I've been following monorepo support in git for many years (I'm usually the person who knows the most about tools like SCM and build systems on my team, and I spend most of my time saying "no, the hot new thing doesn't work well in practice yet", or "unfortunately it still has some significant downsides for us as a team").

Yes, the monorepo story today is better than ever, and in the last 6 months or so, a few developments have made it maybe even workable for teams like mine. I haven't seriously kicked the tires on the latest developments yet, so it's possible we're in a golden age as you say, but I'm skeptical. Just being realistic, but "better than ever" doesn't mean "good enough to use without needing significant time investment and deployment complexity cost for medium sized organizations". As an example, things like VFSforgit carried unreasonable deployment complexity cost compared to the benefit.

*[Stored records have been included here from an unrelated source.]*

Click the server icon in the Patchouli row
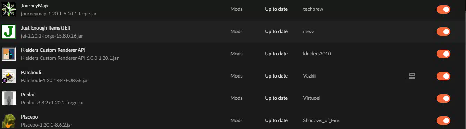click(412, 76)
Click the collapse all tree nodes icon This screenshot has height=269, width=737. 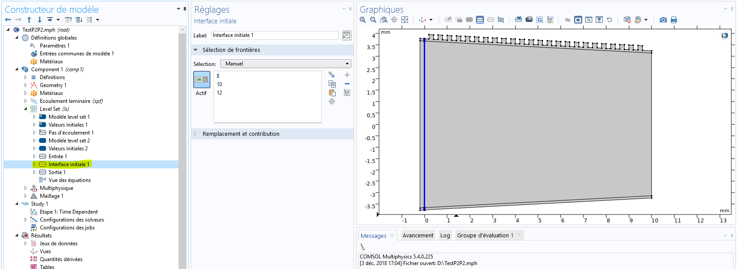click(x=68, y=20)
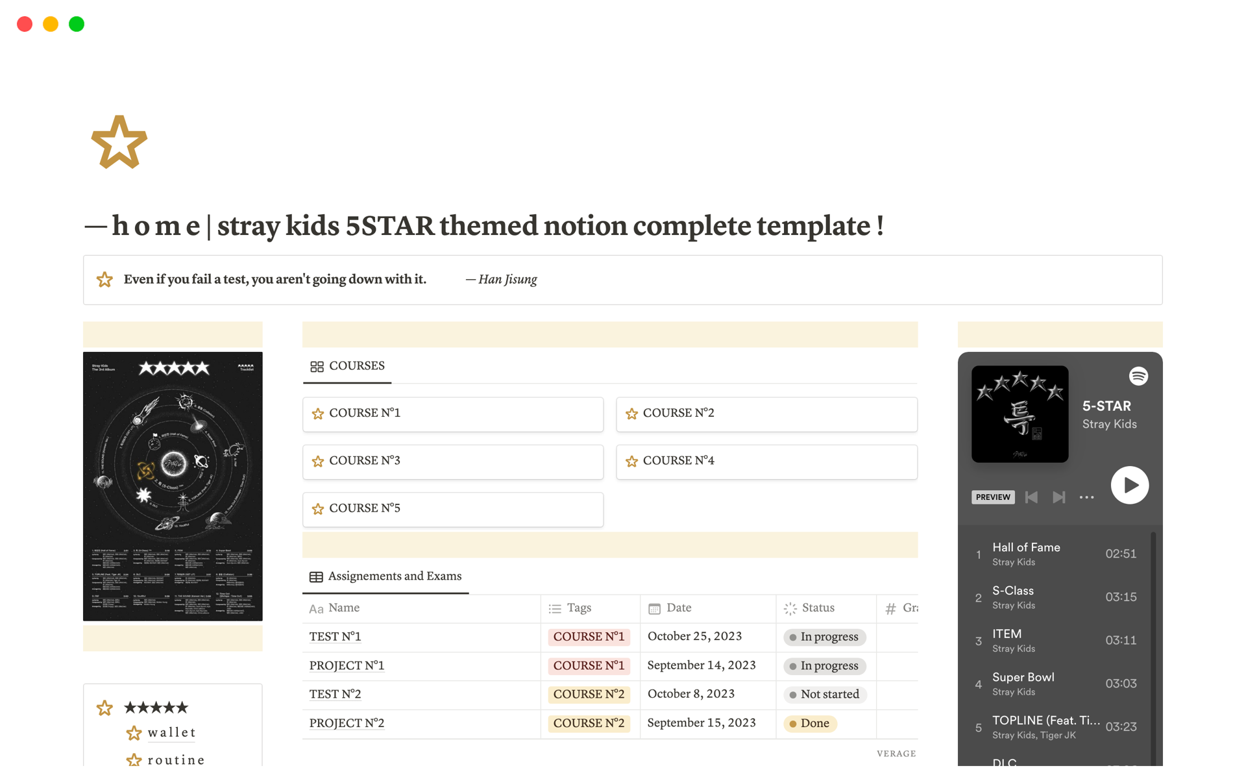The width and height of the screenshot is (1246, 779).
Task: Skip to next track in Spotify widget
Action: click(x=1058, y=497)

Ironically, the monorepo discussion reminds me of the discussions around complex architectures (SoA, fault tolerance, microservices, etc.) vs. simple architectures (file/SQL/dumb KV store and monoliths, etc.). For complex architectures, the benefits vs system size is a hockey stick, starting flat and negative, then rising somewhat linearly until it finally becomes beneficial at a certain (arguably very large) size. For monorepos, given the actually existing and available tooling, it's more of a U shape -- for tiny systems, it's great, becomes problematic for medium sized orgs who usually split repos after reaching painful size, then plateaus and slowly ticks up again when you become Twitter or whatnot. I think most of us live in the early phase or the middle phase, and almost no organizations live in the final phase (lots of developers who post on HN do though...).

I don't knock anyone who manages to do it at medium or large size with the current tools, especially if they manage by having discipline rather than having to spend a lot of time doing meta-work rather than their actual work, but IME I've found even that to not be worth it.

Absolutely. Having access to the tools still doesn't immediately make them cost effective at most organization sizes beyond the organizations that built the tools.
I think you can clone just the last commit:

> Provide an argument of -- depth 1 to the git clone command to copy only the latest revision of a repo:

  git clone -–depth [depth] [remote-url]
Git has some strange behaviors with shallow clones (trying to manage volume using --depth). Shallow clones are great for CI builds, but not so great with working copies used actively by developers.

At this point in git the better tool is called "sparse clones" (using the --sparse keyword and some other associated tools). A lot of interesting engineering work has been put into making "sparse clones" very performant on "conical sections" ("sparse cones") of a repository at a time. (In the way of checking out a single sub-directory of a monorepo and just its history type of thing.)

OK but it still takes a long time with millions of source files.
Is that a flaw with git? Or a flaw with trying to use git for monorepos, vs some other change management built for that kind of repo?
Principle of least privilege springs to mind but I'm not familiar with the other issues.